Either of those times is good for me.

Don

On Thu, Mar 7, 2019 at 2:08 PM Max Ghenis notifications@github.com wrote:

Would 1PM or 1:30PM be OK?

I think syn->puf is more relevant to privacy concerns, since we want to avoid releasing synthetic records that look too much like real records. The reverse is useful for comprehensiveness--to the extent that real records add value, ensuring they're not totally ignored by the model will probably produce a better synthesis--but outside this particular scope IMO.

— You are receiving this because you were mentioned. Reply to this email directly, view it on GitHub https://github.com/donboyd5/synpuf/issues/37#issuecomment-470654581, or mute the thread https://github.com/notifications/unsubscribe-auth/AGPEmPmJ6V7SsqhwwuPLbWoRRog8vuz0ks5vUWPDgaJpZM4biEaM .

MaxGhenis commented 5 years ago

@feenberg We're basically using quantile regression, where the regression incorporates all the seeds and previously synthesized features. So we're predicting the 10th percentile, 20th, 30th, etc., and sampling a random quantile from there to capture the full conditional distribution.

In reality both CART and RF do this nonparametrically, so it's something in between the binning approach you describe and parametric regression models.

donboyd5 commented 5 years ago

Hi Max,

I'm really sorry to say this, but somehow the Google Drive file ...synpuf\syntheses\synthpop8.csv is, despite its name, the puf, which you can see from the variable ftype and from the # of records (=# in puf, not 5x that #). I don't know how I did it, but apparently I did and I'm sorry. I know you invested a lot of work in it. As one possible small silver lining, maybe we all benefited nonetheless if it drove you to think about ways to select seed variables that are more methodical and smart than what I've been doing. But I never want to waste anyone's time, so I'm sorry about that.
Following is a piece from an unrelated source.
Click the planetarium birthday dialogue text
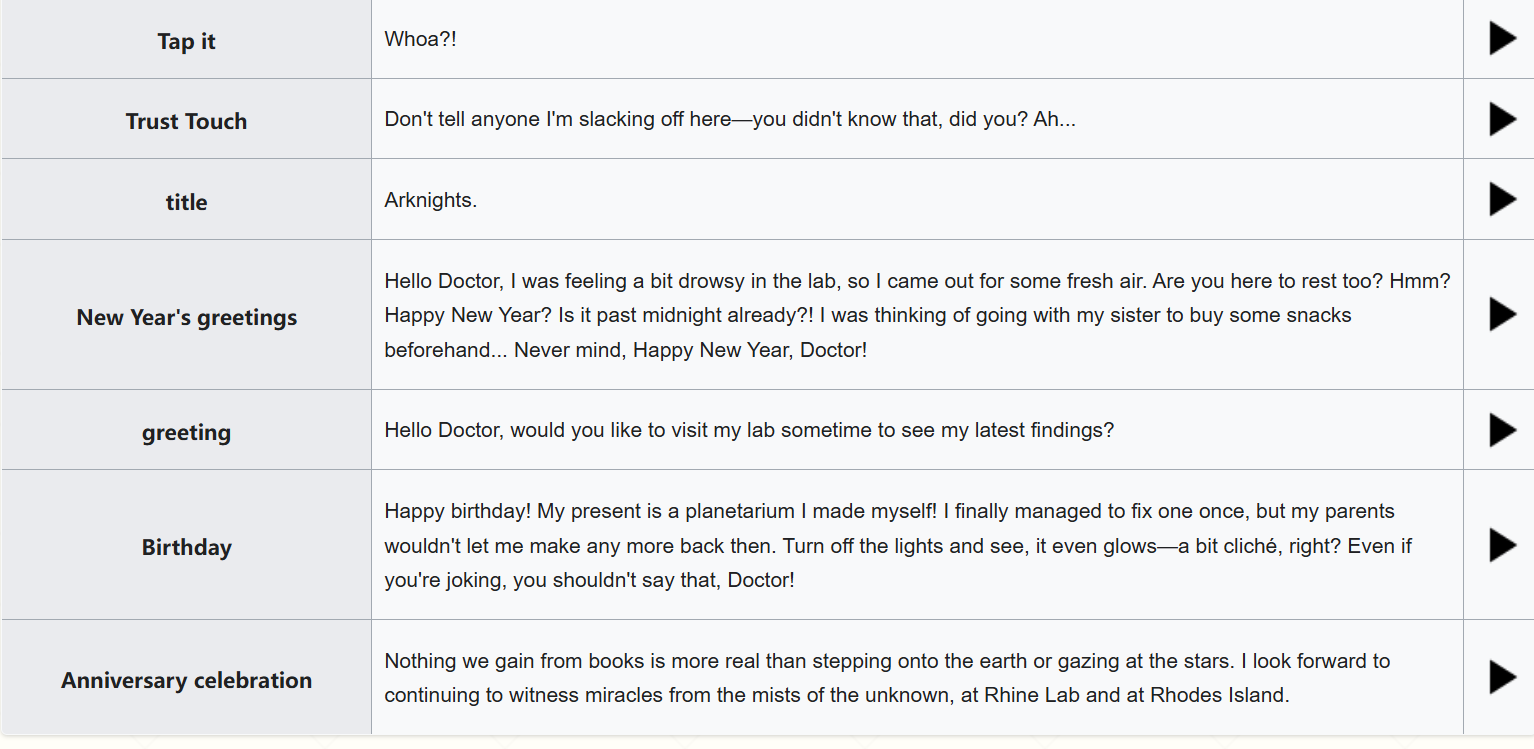 (898, 546)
Anyway, I went back to the file I've been using, which is ...synpuf\synthpop8_stack.csv, which has the synthetic file stacked with a conforming puf (i.e., without aggregate records, and with only the same variables). I have pulled 72 synthetic records that are in the synthetic part of that file but not in the puf part of the file and written them to ...synpuf\synthpop8_selected_nonmatches.csv. These all have MARS=3.

In addition to the synthesized variables it has the following variables of note:

ftype -- identifies the portion of synthpop8_stack.csv that this record comes from puf or syn -- it will be syn for every record because I found no such records in the puf part
rownum -- this is the number of the row in synthpop8_stack.csv in which you can find this record in case you want to do that. IT IS NOT A COLUMN IN synthpop8_stack.csv -- I CREATED IT AFTER THE FACT -- BUT IT WILL MATCH THE SEQUENCE POSITION OF THE RECORD IN synthpop8_stack.csv.
n -- the number of records in synthpop8_stack.csv that are identical to this record, based on the variables to the right of wt (I did not include wt in the exact match); you will note that every record either has n=10 or n=62 -- there are two different sets of identical records
npuf - the number of those records (the n records) that came from the puf part of the file; this will be 0 for all
nsyn - the number of those records that came from the syn part of the file (this will be either 10 or 62 for all)

Again, I'm sorry about this. This highlights the importance of Dan's comment about having file structure and names all in one place. Maybe I can do that by saying more in the Google sheet, or else by writing a Google doc. Anyway, let's include this in our discussion tomorrow.

Don

On Thu, Mar 7, 2019 at 2:08 PM Max Ghenis notifications@github.com wrote:

Would 1PM or 1:30PM be OK?

I think syn->puf is more relevant to privacy concerns, since we want to avoid releasing synthetic records that look too much like real records. The reverse is useful for comprehensiveness--to the extent that real records add value, ensuring they're not totally ignored by the model will probably produce a better synthesis--but outside this particular scope IMO.

— You are receiving this because you were mentioned. Reply to this email directly, view it on GitHub https://github.com/donboyd5/synpuf/issues/37#issuecomment-470654581, or mute the thread https://github.com/notifications/unsubscribe-auth/AGPEmPmJ6V7SsqhwwuPLbWoRRog8vuz0ks5vUWPDgaJpZM4biEaM .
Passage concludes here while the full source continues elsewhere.